Are these findings of any importance, besides basic science interest? It is clearly a central question whether or not hCMV has the same lymphoma-repressive property in HSCT patients, but there is no feasible way to find out experimentally. A hint for a beneficial role of hCMV infection has been reported for patients with adult T-cell leukemia/lymphoma (see Introduction), but clinical studies have so far not specifically addressed this question in multi-center trials.

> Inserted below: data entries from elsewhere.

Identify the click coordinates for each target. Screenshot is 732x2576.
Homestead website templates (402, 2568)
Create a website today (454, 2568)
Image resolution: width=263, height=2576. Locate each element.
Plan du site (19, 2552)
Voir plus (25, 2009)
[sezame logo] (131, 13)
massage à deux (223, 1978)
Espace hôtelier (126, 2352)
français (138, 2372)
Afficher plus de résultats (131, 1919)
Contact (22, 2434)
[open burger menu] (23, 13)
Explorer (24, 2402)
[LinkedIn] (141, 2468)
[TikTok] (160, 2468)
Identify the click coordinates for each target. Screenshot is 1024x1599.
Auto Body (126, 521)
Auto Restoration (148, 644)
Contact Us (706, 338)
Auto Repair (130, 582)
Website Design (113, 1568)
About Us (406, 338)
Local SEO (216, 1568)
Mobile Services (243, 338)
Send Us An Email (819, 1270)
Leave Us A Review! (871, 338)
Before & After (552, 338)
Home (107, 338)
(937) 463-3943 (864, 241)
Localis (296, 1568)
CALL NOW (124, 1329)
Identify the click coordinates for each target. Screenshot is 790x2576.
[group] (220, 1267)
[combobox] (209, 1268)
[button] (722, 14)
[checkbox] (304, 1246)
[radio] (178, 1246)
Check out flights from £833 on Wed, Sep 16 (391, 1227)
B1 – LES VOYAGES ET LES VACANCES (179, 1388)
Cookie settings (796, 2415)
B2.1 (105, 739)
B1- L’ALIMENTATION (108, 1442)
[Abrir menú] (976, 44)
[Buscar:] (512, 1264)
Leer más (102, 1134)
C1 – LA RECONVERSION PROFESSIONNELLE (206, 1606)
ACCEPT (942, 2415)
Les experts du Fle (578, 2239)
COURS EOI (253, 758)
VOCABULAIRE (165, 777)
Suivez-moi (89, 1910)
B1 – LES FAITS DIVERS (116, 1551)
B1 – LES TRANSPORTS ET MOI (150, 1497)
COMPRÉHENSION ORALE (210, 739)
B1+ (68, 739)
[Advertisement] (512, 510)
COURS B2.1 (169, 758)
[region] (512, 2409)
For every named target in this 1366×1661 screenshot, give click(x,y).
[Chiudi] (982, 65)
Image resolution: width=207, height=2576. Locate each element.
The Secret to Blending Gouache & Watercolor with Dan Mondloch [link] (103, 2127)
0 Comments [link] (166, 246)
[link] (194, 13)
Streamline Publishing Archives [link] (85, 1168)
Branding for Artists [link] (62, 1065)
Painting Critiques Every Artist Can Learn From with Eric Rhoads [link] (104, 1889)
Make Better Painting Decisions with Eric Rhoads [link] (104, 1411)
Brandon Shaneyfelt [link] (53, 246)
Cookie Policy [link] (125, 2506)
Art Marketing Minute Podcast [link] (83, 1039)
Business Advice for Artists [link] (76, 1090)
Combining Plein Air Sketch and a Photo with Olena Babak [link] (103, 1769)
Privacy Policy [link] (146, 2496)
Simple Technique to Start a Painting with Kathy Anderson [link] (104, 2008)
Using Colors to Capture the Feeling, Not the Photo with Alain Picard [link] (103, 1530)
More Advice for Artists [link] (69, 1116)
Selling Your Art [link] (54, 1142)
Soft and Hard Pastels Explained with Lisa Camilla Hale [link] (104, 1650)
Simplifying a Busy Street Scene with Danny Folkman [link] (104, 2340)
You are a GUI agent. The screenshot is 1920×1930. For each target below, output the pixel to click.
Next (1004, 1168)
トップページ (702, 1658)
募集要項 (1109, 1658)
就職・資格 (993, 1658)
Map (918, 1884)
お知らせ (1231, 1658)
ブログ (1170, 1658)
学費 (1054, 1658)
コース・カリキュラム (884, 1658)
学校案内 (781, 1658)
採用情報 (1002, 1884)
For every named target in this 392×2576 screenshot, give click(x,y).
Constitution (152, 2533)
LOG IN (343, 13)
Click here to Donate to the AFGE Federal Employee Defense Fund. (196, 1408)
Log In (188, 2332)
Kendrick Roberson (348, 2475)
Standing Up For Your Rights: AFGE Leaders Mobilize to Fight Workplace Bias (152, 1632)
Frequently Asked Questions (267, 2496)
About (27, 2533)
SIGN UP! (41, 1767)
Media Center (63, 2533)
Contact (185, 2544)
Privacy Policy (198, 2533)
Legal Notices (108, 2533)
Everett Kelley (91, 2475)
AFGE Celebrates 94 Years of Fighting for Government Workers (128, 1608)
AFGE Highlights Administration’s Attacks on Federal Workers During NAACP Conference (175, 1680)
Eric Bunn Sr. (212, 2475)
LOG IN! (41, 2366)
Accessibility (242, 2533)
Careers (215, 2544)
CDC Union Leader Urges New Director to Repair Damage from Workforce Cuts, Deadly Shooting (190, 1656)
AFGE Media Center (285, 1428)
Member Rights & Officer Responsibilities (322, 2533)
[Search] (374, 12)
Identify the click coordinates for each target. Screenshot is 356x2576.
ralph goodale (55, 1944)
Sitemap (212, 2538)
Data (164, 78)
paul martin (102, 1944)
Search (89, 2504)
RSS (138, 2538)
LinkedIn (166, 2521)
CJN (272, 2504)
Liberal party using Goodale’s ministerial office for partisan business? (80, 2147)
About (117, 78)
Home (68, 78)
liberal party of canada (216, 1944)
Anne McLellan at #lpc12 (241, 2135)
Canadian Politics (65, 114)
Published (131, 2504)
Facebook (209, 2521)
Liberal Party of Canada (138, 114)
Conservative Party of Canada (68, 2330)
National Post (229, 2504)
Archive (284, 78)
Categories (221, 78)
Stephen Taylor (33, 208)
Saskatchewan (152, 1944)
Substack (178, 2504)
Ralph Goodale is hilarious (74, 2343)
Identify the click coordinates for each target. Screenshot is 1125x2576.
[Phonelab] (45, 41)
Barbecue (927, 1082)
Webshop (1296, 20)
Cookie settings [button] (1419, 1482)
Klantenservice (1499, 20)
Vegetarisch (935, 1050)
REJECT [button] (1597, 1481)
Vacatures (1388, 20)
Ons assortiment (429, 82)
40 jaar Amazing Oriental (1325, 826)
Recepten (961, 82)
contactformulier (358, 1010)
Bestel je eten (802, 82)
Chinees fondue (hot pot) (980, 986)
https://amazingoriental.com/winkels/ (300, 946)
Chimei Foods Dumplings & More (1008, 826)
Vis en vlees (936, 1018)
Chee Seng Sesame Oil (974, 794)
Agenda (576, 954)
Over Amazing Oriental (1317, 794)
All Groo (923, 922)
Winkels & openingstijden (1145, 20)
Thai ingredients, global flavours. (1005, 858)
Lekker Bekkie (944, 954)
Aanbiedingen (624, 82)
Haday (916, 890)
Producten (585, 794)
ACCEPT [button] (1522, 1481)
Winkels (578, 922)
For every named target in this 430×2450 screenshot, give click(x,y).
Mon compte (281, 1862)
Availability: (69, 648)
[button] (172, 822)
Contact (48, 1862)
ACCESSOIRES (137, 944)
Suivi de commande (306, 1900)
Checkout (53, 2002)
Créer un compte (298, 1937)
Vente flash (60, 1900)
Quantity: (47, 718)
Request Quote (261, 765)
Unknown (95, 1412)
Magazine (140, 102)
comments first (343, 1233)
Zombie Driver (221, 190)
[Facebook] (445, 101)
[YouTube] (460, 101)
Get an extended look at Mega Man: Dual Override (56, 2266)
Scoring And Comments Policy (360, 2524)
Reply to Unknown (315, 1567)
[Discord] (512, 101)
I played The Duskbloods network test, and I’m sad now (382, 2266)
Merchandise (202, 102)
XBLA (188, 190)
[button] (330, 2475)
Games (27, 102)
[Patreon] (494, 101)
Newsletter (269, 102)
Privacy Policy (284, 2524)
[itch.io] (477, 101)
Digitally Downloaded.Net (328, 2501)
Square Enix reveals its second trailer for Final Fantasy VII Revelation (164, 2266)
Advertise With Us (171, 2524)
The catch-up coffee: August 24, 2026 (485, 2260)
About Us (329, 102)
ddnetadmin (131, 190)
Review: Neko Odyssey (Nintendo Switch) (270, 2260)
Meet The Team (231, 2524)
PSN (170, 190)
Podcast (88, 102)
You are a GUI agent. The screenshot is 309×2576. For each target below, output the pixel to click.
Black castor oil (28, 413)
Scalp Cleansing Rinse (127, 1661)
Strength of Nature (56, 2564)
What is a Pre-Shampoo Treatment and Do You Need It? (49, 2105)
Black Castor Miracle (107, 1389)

A difficulty in obtaining direct clinical evidence lies in the fact that active virus replication is required at the time when tumor relapse from MRD/L is at an early stage, a condition of coincidence seldom met in the clinical situation of HSCT. Needless to emphasize that hCMV infection is not a therapeutic option. However, the molecular identification of the virally-induced and tumor-selective pro-apoptotic signal, might open a new possibility to cope with early stages of lymphoma relapse and periods of tumor metastasis.